Katherine’s finger, somehow escaped the warmth of the cows and Aleksey and it had to be amputated. Frank took Katherine into Yankton where a doctor happened to be visiting his sister and was able to perform the surgery. Jeanie had been surprised at Katherine’s nonchalance at removing the finger, her pinky finger, but Katherine’s thought was losing it was better than poisoning her entire body and dying. She thought it better to cut off the memories of the blizzard.
Yet, it was clear to Jeanie that Katherine wasn’t going to cut off everything that reminded her of the storm. Aleksey and Katherine were nearly joined at the bone when not doing chores or studying with Ruthie—they were certainly joined at the heart. Not in a romantic way, but in the same way soldiers found common ground even if not good friends.
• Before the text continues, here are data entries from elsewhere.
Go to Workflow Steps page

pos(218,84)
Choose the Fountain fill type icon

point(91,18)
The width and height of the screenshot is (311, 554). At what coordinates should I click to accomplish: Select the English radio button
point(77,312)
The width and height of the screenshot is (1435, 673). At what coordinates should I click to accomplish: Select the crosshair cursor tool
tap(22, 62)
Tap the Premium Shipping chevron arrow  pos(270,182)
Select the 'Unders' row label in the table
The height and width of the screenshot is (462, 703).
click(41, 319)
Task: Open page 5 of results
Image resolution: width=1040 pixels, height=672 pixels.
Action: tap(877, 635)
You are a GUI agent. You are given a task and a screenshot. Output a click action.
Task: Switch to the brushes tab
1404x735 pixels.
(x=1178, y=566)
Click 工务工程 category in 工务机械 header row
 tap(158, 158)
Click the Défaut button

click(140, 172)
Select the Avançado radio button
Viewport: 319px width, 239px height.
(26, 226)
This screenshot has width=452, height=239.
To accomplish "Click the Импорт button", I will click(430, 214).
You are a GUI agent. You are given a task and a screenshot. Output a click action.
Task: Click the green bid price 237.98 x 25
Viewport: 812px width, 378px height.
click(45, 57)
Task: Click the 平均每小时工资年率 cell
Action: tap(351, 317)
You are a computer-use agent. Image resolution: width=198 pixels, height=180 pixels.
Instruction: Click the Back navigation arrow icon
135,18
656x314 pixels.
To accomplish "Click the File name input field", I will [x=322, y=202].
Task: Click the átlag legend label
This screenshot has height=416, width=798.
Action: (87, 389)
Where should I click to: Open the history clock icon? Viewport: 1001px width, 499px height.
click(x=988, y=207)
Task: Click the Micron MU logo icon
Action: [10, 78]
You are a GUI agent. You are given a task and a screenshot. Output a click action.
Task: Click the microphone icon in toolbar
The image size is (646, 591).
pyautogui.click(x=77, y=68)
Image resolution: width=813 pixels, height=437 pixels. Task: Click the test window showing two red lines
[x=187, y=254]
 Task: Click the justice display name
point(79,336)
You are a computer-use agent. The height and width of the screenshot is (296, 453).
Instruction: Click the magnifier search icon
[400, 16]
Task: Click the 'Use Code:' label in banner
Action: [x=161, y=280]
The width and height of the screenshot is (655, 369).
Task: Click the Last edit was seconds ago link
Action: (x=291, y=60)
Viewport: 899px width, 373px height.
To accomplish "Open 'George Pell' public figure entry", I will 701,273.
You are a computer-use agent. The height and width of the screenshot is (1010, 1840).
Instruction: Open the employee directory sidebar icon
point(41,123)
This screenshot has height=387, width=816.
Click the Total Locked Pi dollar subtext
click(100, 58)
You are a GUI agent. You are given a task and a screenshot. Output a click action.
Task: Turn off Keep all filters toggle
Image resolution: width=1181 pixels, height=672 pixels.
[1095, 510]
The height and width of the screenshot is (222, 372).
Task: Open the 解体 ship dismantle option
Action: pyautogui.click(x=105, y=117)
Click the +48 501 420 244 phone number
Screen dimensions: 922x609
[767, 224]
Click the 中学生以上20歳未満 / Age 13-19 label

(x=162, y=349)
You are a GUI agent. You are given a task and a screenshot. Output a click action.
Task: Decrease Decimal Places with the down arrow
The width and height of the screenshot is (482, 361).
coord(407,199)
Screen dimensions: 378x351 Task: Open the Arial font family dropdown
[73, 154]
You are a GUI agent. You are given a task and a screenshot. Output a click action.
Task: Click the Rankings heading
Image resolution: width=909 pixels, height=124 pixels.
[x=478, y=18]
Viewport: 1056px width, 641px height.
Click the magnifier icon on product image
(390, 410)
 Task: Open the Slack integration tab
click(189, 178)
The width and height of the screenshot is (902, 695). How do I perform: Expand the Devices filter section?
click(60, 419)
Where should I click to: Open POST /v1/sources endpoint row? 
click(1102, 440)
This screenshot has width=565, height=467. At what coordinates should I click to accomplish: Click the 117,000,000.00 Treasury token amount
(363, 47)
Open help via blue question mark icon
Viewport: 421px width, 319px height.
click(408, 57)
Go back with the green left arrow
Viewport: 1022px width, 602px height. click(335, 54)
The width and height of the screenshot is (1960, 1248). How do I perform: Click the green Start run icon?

Jeanie felt grateful Aleksey was keeping watch over Katherine, to help her through her grief, because Jeanie couldn’t do it herself. She couldn’t discuss James even though images of him, words they’d shared, phrases that characterized him, were locked in her mind as though if she was to converse, the topic of James would be all that she could produce. Her language was reduced to a grunt and a hand wave when she needed something. She was blind in every way a person could be, and to her, there was no way to address it. She sobbed, either quietly, or madly, loudly, gasping at air, choking on mucus that she hoped would infect her lungs with pneumonia and kill her fast.